Coghe spiega: “Insistiamo su questo tema perchè un dato ci ha allarmato, ed è quello dell’aumento del 246 per cento degli adescamenti dei minori sui social. Oramai quasi più di un bambino su quattro, tra gli undici e i sedici anni, ha un profilo sui social e sembra che quasi più di un bambino su quattro abbia avuto una esperienza scioccante durante l’anno in corso sui social. Solamente il 22 per cento di loro però ne ha parlato con qualcuno, quindi questo ci pone davanti a un problema che è quello del rapporto dei minori con i social e dei minori con l’iper-sessualizzazione, perchè ormai l’adescamento avviene principalmente attraverso il web e attraverso i social network”.

Il vicepresidente di Pro Vita e Famiglia Onlus ricorda che alla luce di questi dati i primi di settembre è stata lanciata la campagna “Piccole Vittime Invisibili” con una conferenza stampa in Senato. “In seguito – continua – abbiamo lanciato un documentario in collaborazione con Meter onlus di don Fortunato di Noto, che da anni si occupa di queste tematiche, e questa sera alle 21 avremo un webinar per fare il punto della situazione. Il webinar sarà visibile sul nostro canale Youtube e sulla nostra pagina Facebook in diretta”.

Durante la discussione on line, anticipa alla Dire Jacopo Coghe, Vicepresidente di Pro Vita e Famiglia Onlus, “cercheremo di scendere un po’ nel pratico: vorremmo dare degli strumenti utili ai genitori nell’affrontare queste tematiche con i figli, sia tecnici che psicologici”.

A livello politico, continua, “ci aspettiamo un atto concreto, che è quello di un decreto attuativo per poter installare su tutti gli smartphone in vendita un parental control e nel caso l’acquirente fosse maggiorenne disattivarlo. La nostra proposta è che che venga già pre-installato su tutti i device in modo tale da tutelare i nostri giovani in rete. Mi sembra una richiesta facile e semplice. Proprio in questi giorni negli Stati Uniti è stato detto che Facebook crea dei danni anche nei minori e uno Stato dovrebbe intervenire come quando si rende conto che il fumo fa male e lo limita, o quando obbliga all’uso della cintura di sicurezza in auto”.
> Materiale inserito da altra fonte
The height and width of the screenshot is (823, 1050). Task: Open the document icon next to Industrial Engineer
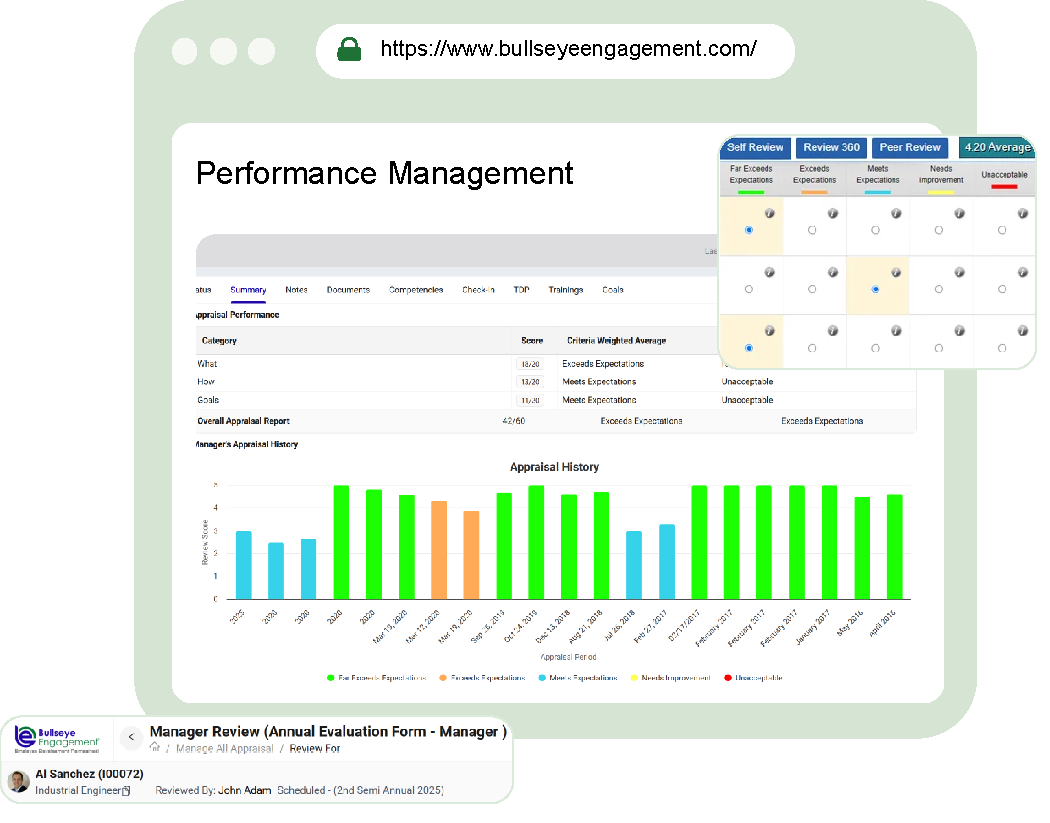point(126,791)
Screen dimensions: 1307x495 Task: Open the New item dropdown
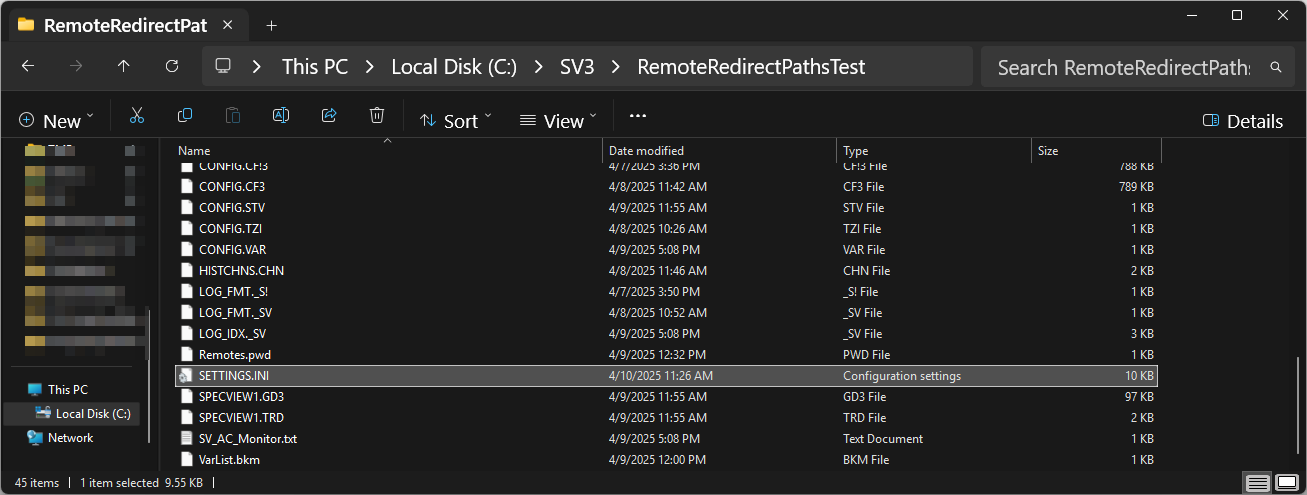click(56, 120)
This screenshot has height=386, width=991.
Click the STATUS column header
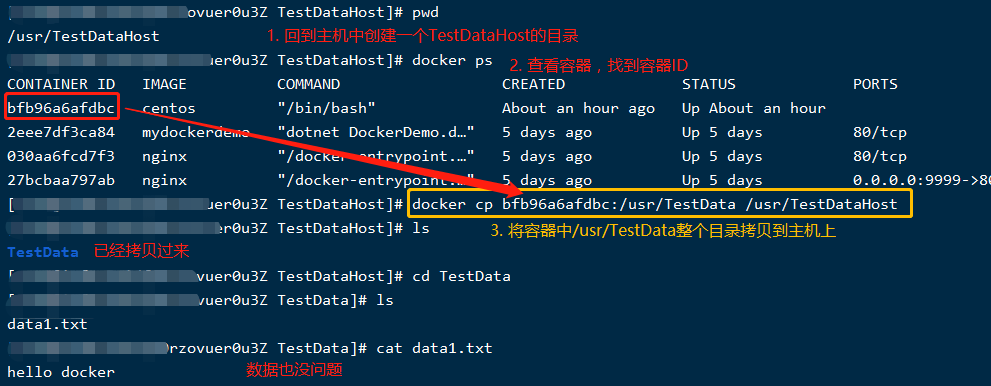[x=708, y=85]
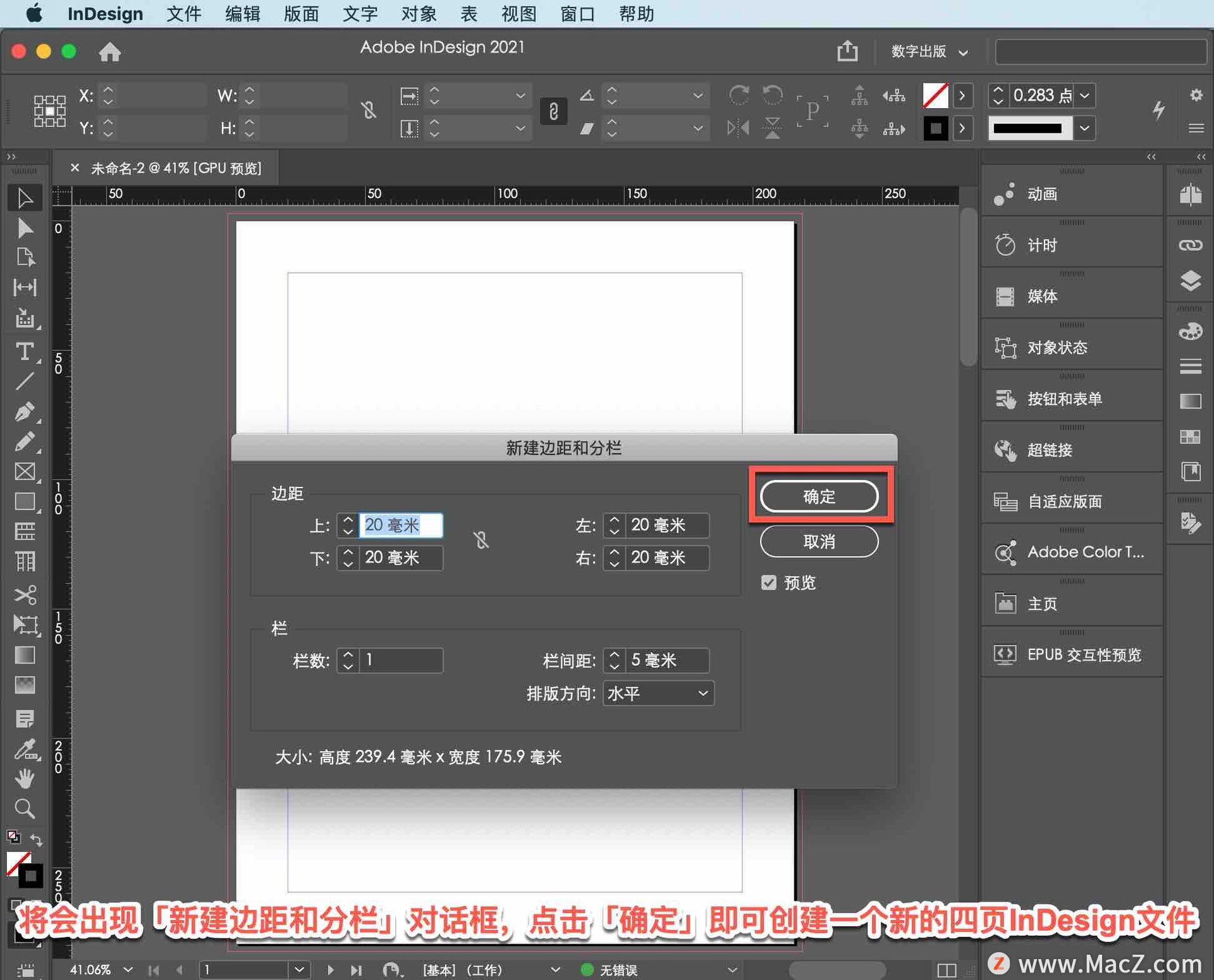The image size is (1214, 980).
Task: Click the 取消 button
Action: pyautogui.click(x=819, y=542)
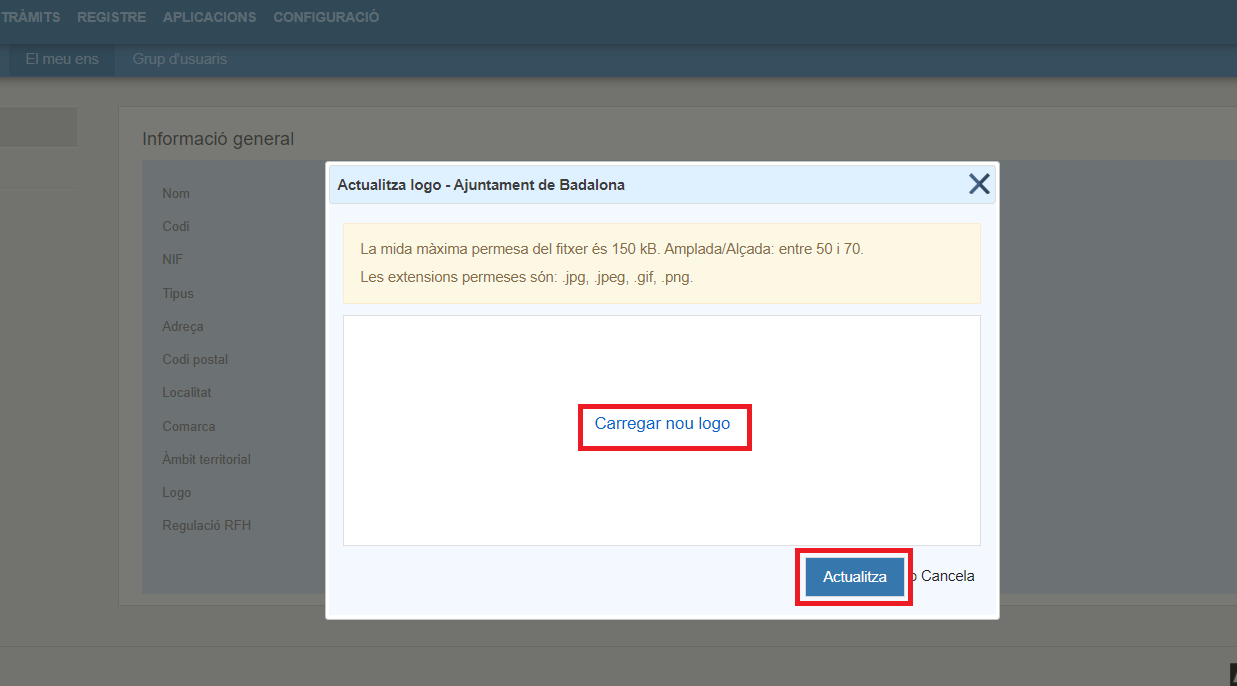
Task: Open the TRÀMITS menu
Action: 30,18
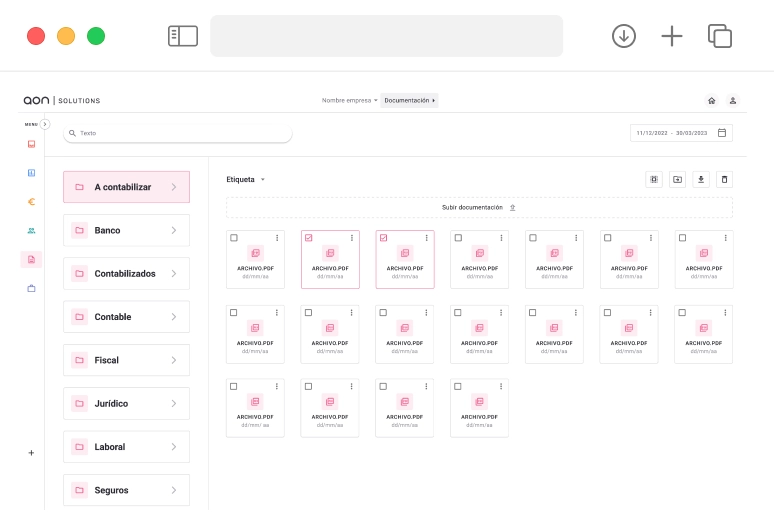Click the download icon in toolbar

click(x=701, y=179)
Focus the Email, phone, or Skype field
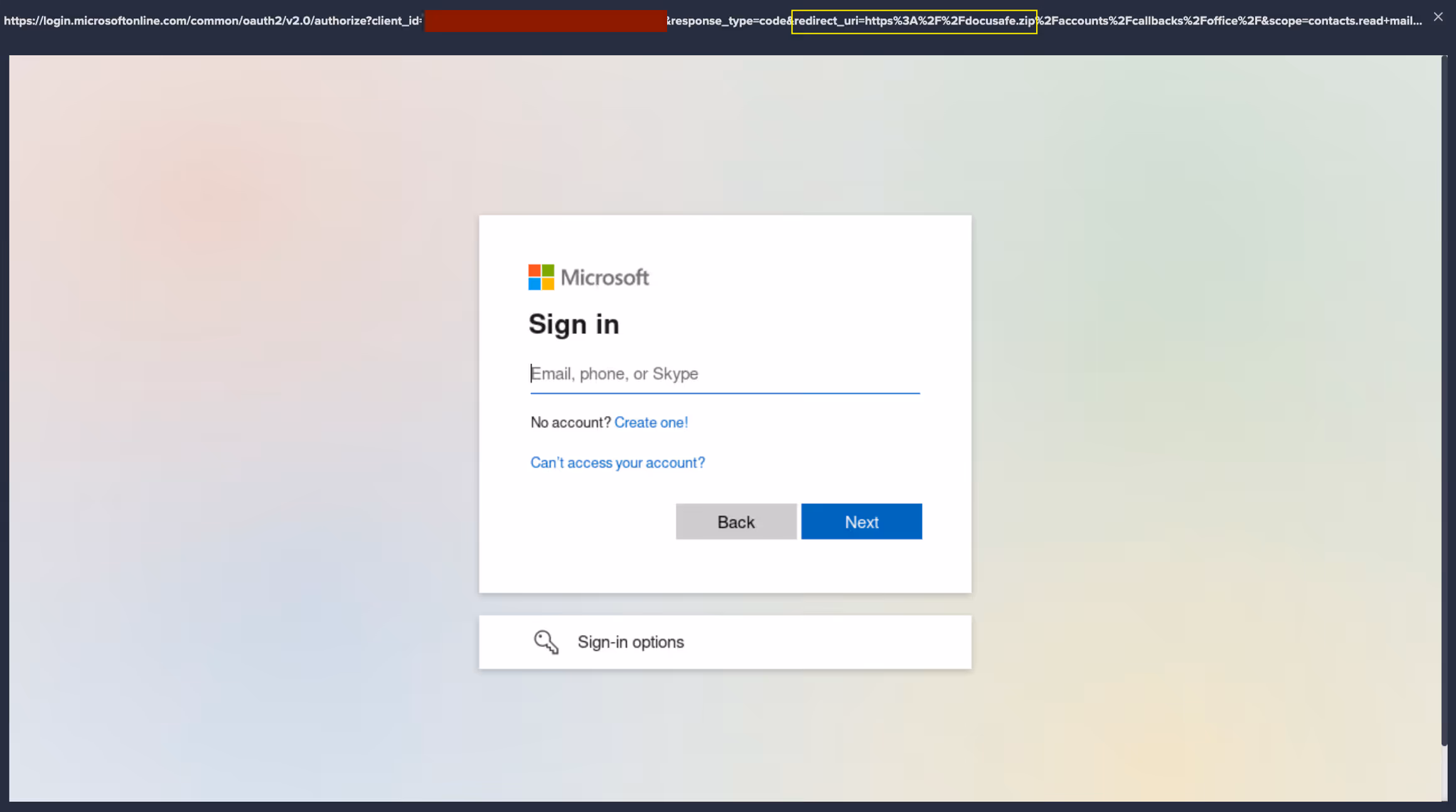Image resolution: width=1456 pixels, height=812 pixels. pos(724,374)
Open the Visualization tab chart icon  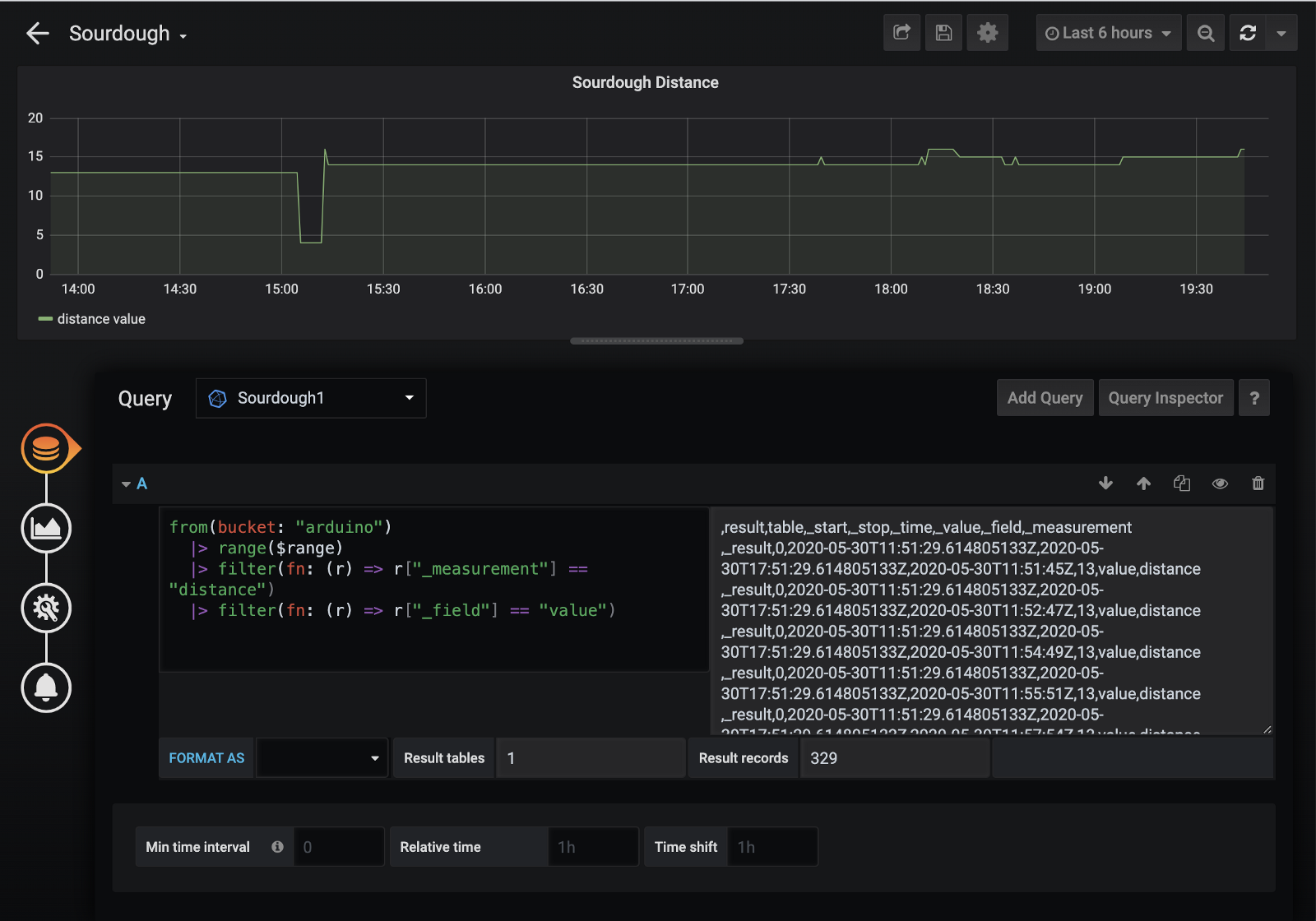click(x=46, y=528)
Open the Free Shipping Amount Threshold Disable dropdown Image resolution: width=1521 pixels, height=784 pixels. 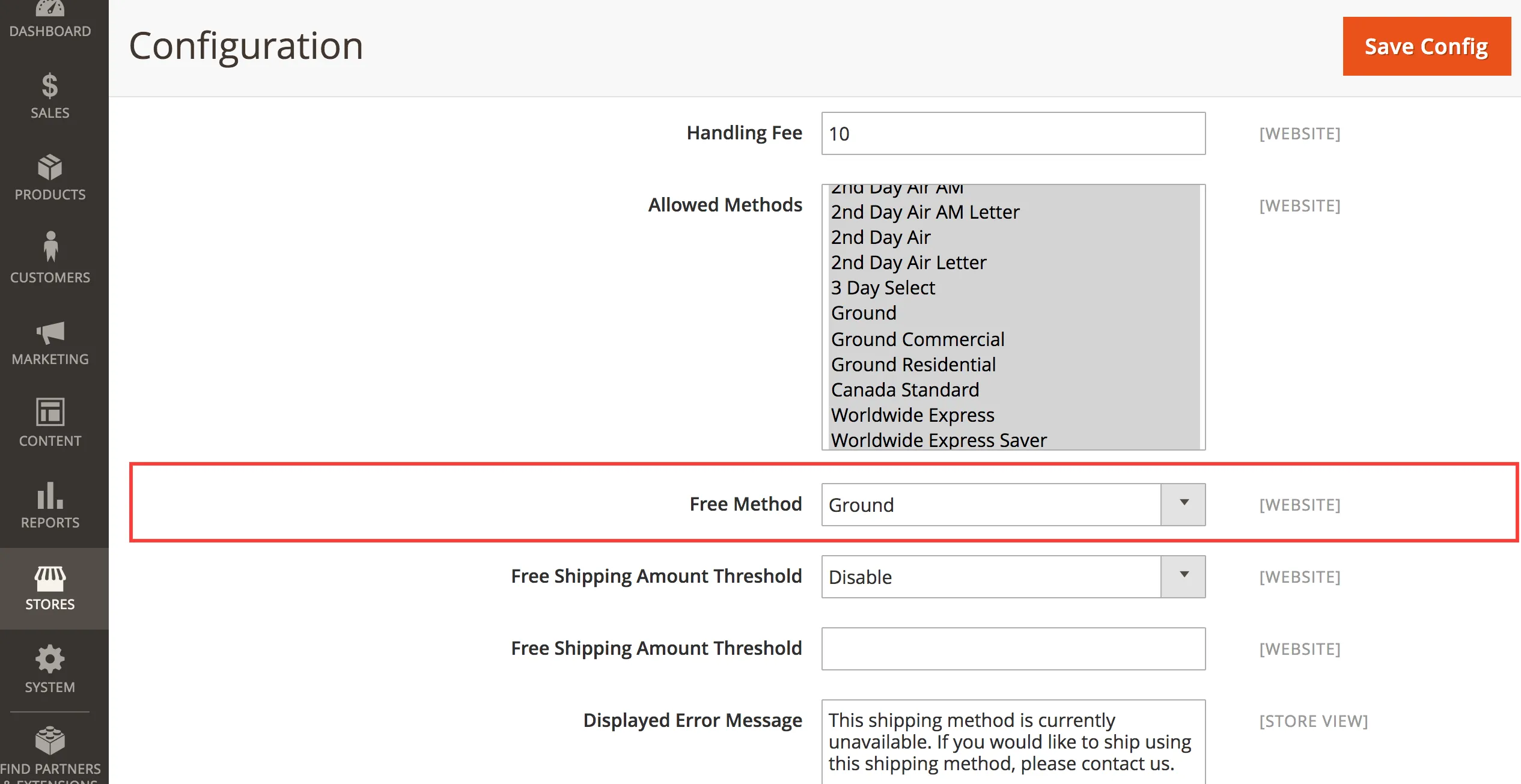coord(1013,577)
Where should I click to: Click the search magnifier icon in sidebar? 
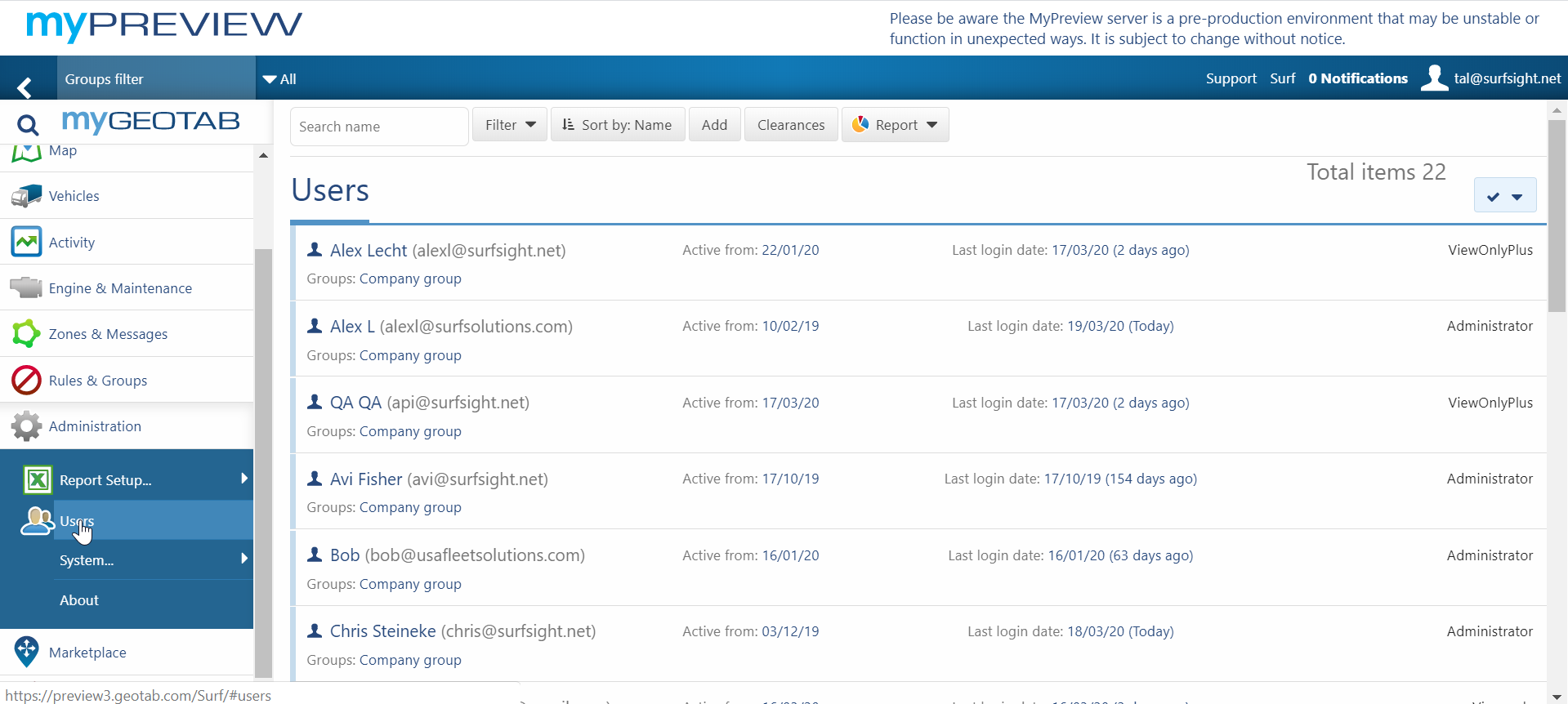[x=28, y=125]
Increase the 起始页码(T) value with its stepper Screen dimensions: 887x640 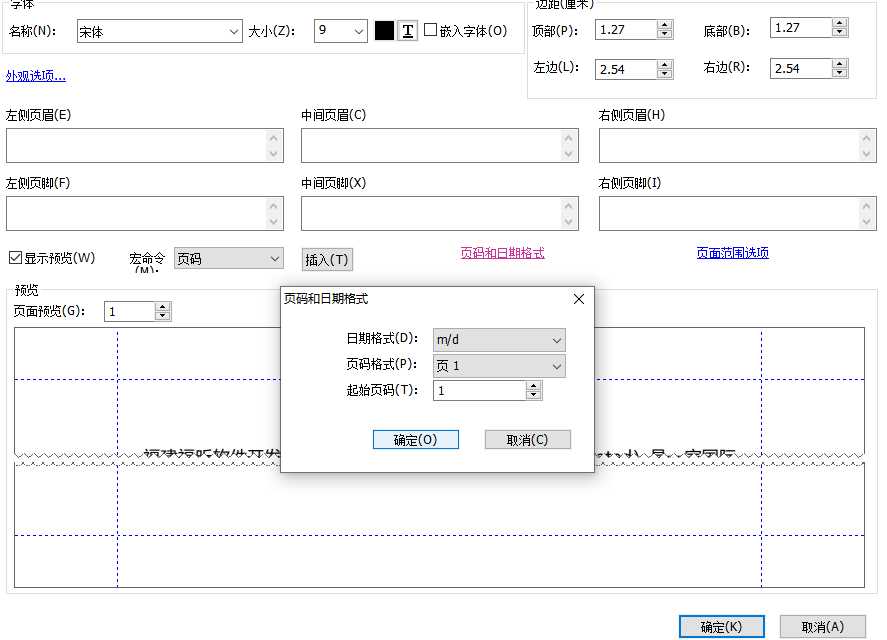531,386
Con il Covid, sottolinea l’esponente di Pro Vita e Famiglia Onlus, “molto spesso i nostri ragazzi, anche a causa della Dad, si sono trovati da soli di fronte ai device. La politica deve prendere atto di questa situazione e incentivare a un utilizzo consapevole di questi strumenti e aumentare i controlli della polizia postale. Quello che chiediamo alla politica è di rendere effettivi i decreti attuativi per il parental control su tutti i device per i nostri ragazzi”.

L’iper-sessualizzazione dei minori sui media, sottolinea Pro Vita, è diventata sempre più una vera e propria piaga internazionale. La sessualità viene spesso imposta ai minori su internet o sugli altri media in modo indebito (messaggi e stereotipi sessualizzati, pornografia, ecc.), oppure i minori vengono addirittura coinvolti in vicende sessuali pericolose e illecite (si pensi a fenomeni quali il revenge porn, l’adescamento o la pedopornografia).